- Born: October 1996 (age 29)
- Education: University of Pennsylvania (BA)
- Occupations: Actress; comedian; filmmaker;

= Saidah Belo-Osagie =

American comedian (born 1996)

Saidah Belo-Osagie (born October 1996) is an American actress, comedian, and filmmaker. In September 2026, she joined the cast of Saturday Night Live as a featured player for its 52nd season.

==Early life==

Belo-Osagie grew up in Elmont, New York, the daughter of Nigerian immigrants of Edo heritage. She has three younger brothers. She majored in philosophy, politics, and economics at the University of Pennsylvania, graduating in 2018. She also minored in film in college, and later enrolled in clown classes.

==Career==

Belo-Osagie began her career as a development intern at Tribeca Productions, where she worked on the Netflix miniseries When They See Us. She then worked as an assistant for The Gotham Film & Media Institute, the ABC legal drama For Life, and the Netflix miniseries Kaleidoscope. In 2020, she released the short film Tinge, which she wrote and directed after college. She also created and hosted the event series Afrobeats Futura, a quarterly celebration of emerging Afrobeats music and African diaspora artists.

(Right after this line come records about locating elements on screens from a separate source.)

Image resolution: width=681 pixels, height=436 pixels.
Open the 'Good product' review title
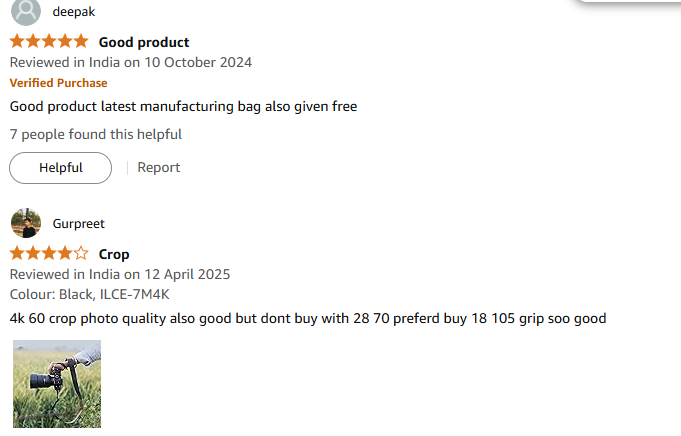click(x=144, y=42)
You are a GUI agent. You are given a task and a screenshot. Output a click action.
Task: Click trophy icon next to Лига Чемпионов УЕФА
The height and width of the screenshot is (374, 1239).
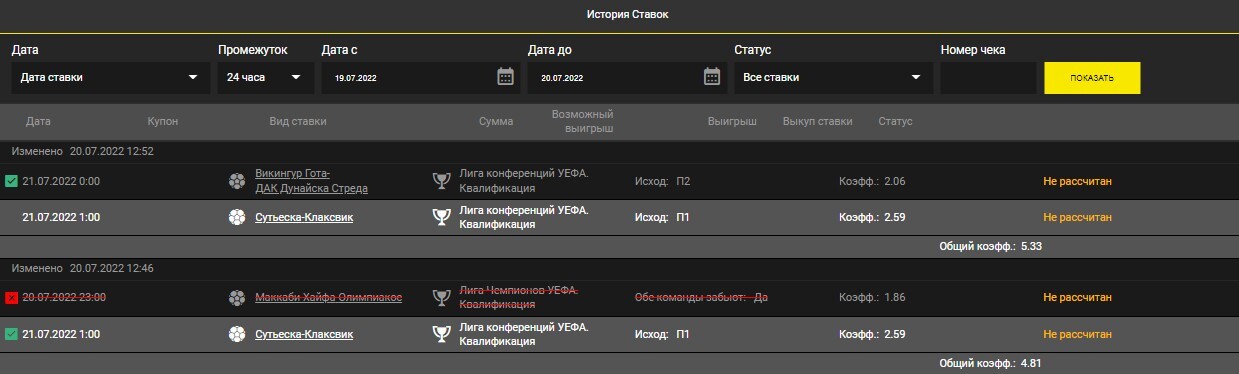(440, 297)
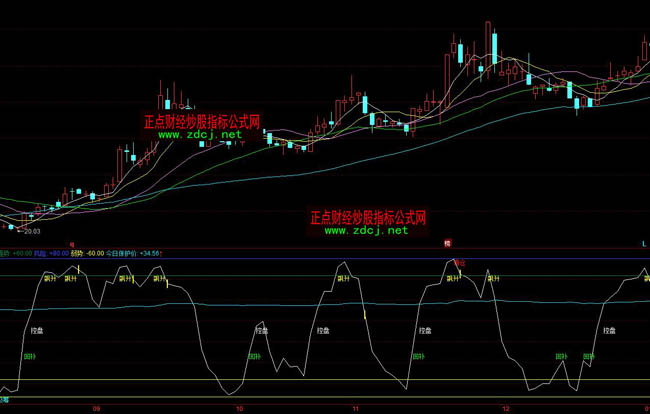Click the lower red 正点财经炒股指标公式网 text
Screen dimensions: 650x414
pos(368,217)
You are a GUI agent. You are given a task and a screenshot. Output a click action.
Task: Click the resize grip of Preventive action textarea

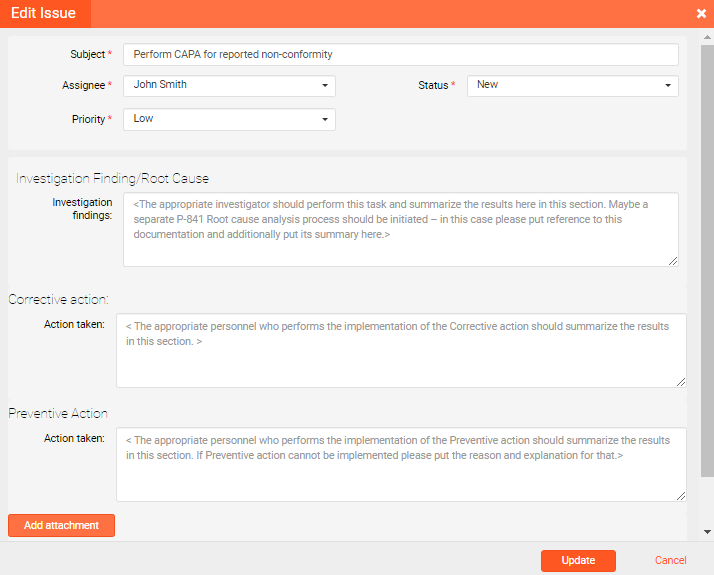[x=680, y=495]
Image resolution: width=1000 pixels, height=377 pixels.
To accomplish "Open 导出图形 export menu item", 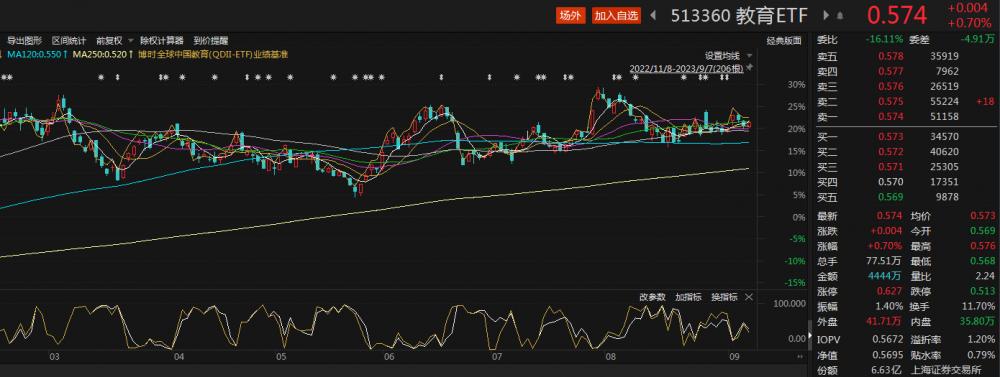I will [25, 40].
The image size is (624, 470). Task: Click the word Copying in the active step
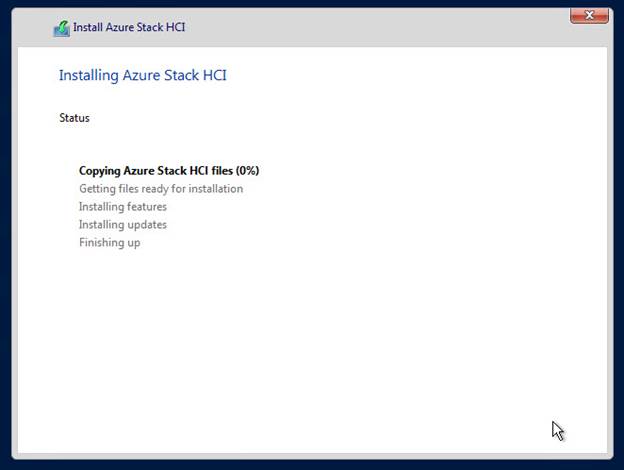[99, 171]
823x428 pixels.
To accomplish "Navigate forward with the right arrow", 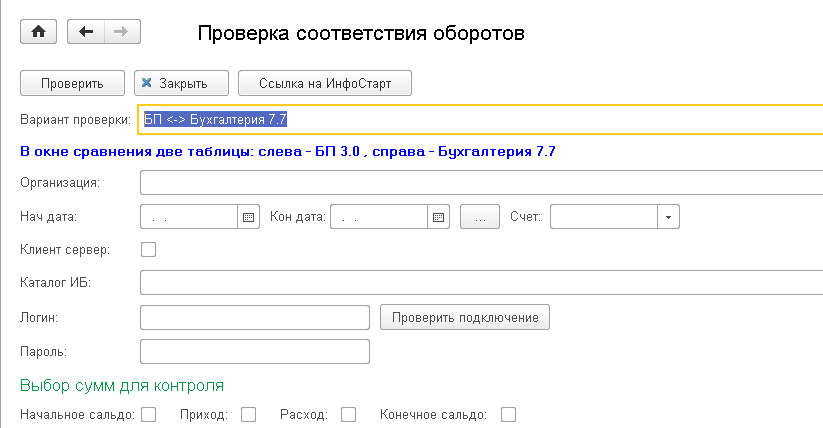I will click(120, 32).
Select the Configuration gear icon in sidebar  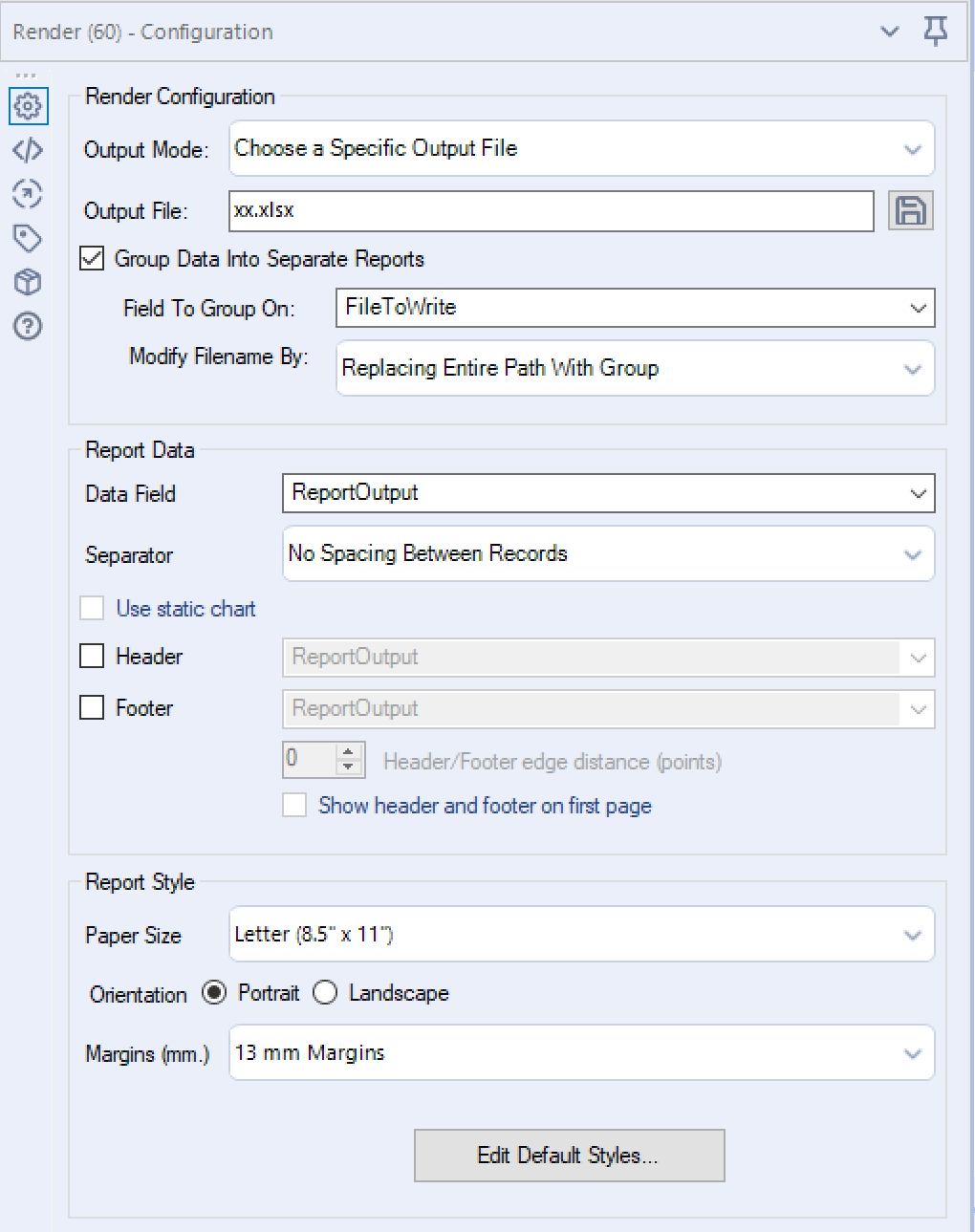click(x=28, y=105)
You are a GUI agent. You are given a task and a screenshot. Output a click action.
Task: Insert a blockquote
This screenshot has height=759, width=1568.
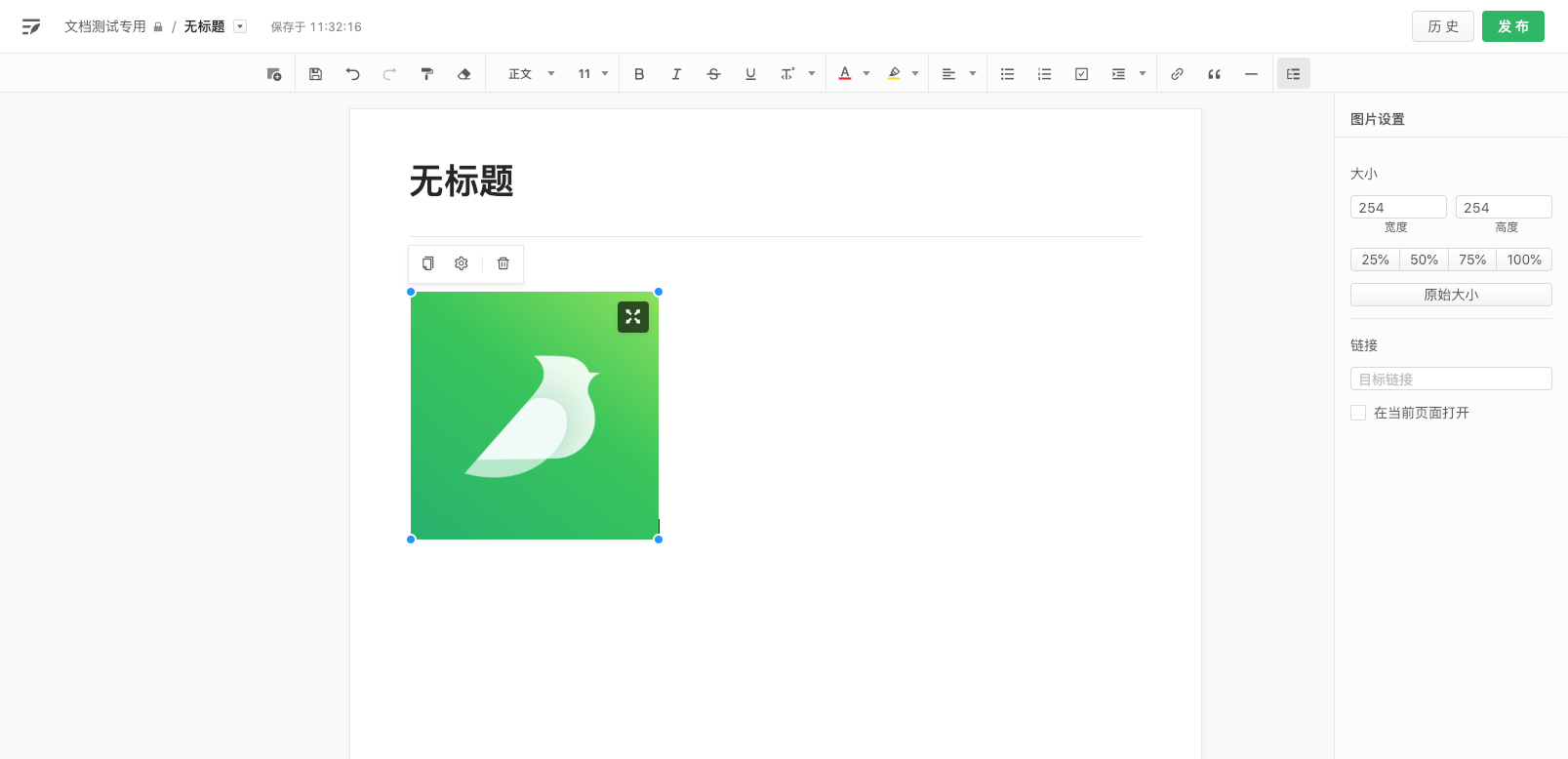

In August 2024, Belo-Osagie left her previous job to pursue a comedy career. She began posting sketches on social media in which she satirized New York City archetypes, creating characters such as "girl who's secretly happy her neighborhood's gentrifying". She also performed stand-up comedy and was a host for the digital series Are You Okay?. In 2025, she created a solo clown show, Saidah Gets Closure.

In September 2026, Belo-Osagie joined the long-running NBC sketch comedy show Saturday Night Live as a featured player for its 52nd season.